[BRANO FORNITO]:
..........

Guardate bene quelle foto. I giornali domani ne saranno pieni. Le televisioni inonderanno le case degli italiani con l’immagine di Eluana. E taceranno il fatto che quella ragazza, la ragazza sorridente delle foto, non esiste più da diciassette anni.
Il presidente del Consiglio, con la tempestività dello specialista di marketing, ha immediatamente avviato la seconda fase dell’operazione-Eluana. La sua prima dichiarazione è chiara fino alla spudoratezza. “E’ stata resa impossibile l’azione per salvarla”.

Guardate quella foto e osservate la curva dei sondaggi. Cinque giorni fa due italiani su tre condividevano la scelta di Beppino Englaro. Ieri il paese era diviso a metà. Nel mezzo c’è stata una delle più colossali operazioni di disinformazione del dopoguerra. Sarà interessante e istruttivo studiarla. Perché la campagna mediatica della tragedia di Eluana Englaro è la dimostrazione evidente dei danni che la cosiddetta “anomalia italiana” è in grado di produrre nella libera formazione del consenso.
La tempestività con cui Silvio Berlusconi ha diffuso la sua dichiarazione chiarisce a tutti quelli che ancora non se n’erano accorti il senso dell’intera operazione: attribuire la morte di Eluana Englaro al capo dello Stato e all’intera opposizione. Con qualche venatura di “giallo” come ha potuto constatare chi, poco fa, si trovava davanti alla televisione e ha avuto la disgrazia di sentire Bruno Vespa.

L’uso delle immagini della ragazza sarà, nei prossimi giorni, il proseguimento con altri mezzi della falsificazione operata attraverso i servizi sui risvegli dal coma (di persone in condizioni totalmente diverse da Eluana Englaro) o con l’utilizzo ossessivo di verbi quali “bere” e “mangiare” (spesso accompagnate da immagini di focacce e bottiglie d’acqua). Per questo è importante guardare bene, cioè in modo adulto e consapevole, quelle vecchie foto.

Perché il loro uso e abuso richiamerà un’assenza. Richiamerà l’immagine mancante. Quella di Eluana nel letto di morte.
L’immagine che, se solo avesse voluto, Beppino Englaro avrebbe potuto diffondere per mettere a tacere i suoi calunniatori. Non l’ha mai fatto. Non ha voluto farlo. Ma questo, state sicuri, le televisioni del premier non lo diranno.

..........

[DATI MOSTRATI]:

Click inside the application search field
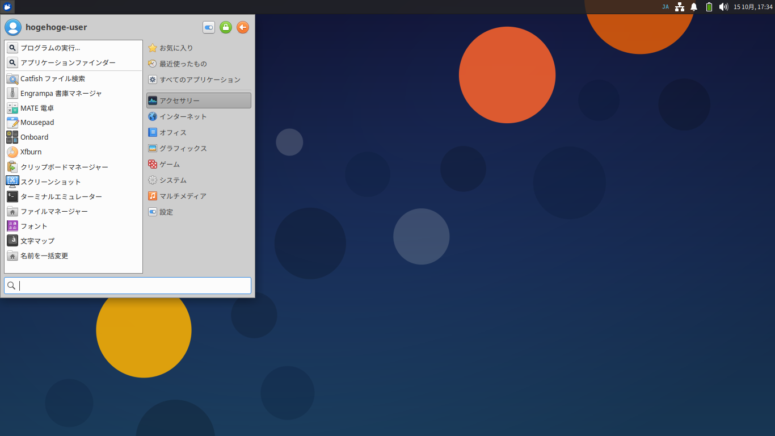Viewport: 775px width, 436px height. pyautogui.click(x=127, y=286)
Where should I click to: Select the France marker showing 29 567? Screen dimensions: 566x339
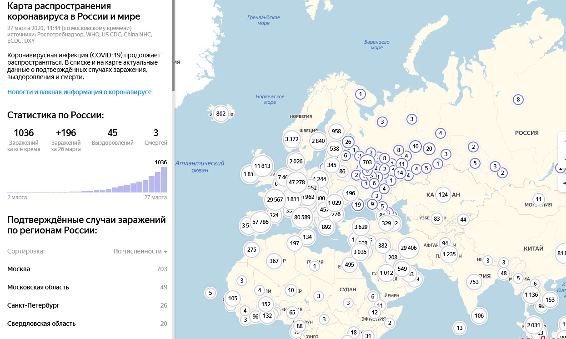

..........

[CONSEGNA]:
Per favore, rispondi a queste domande sul brano, numerando le risposte allo stesso modo:
1. Da quanti anni non esiste più la ragazza sorridente delle foto?
2. Cinque giorni fa, quanti italiani condividevano la scelta di Beppino Englaro?
3. Quali verbi sono stati usati in modo ossessivo?
Le righe non hanno alcun ruolo in questo lavoro.

[RISULTATO]:
1. Da diciassette anni.
2. Due italiani su tre.
3. "Bere" e "mangiare".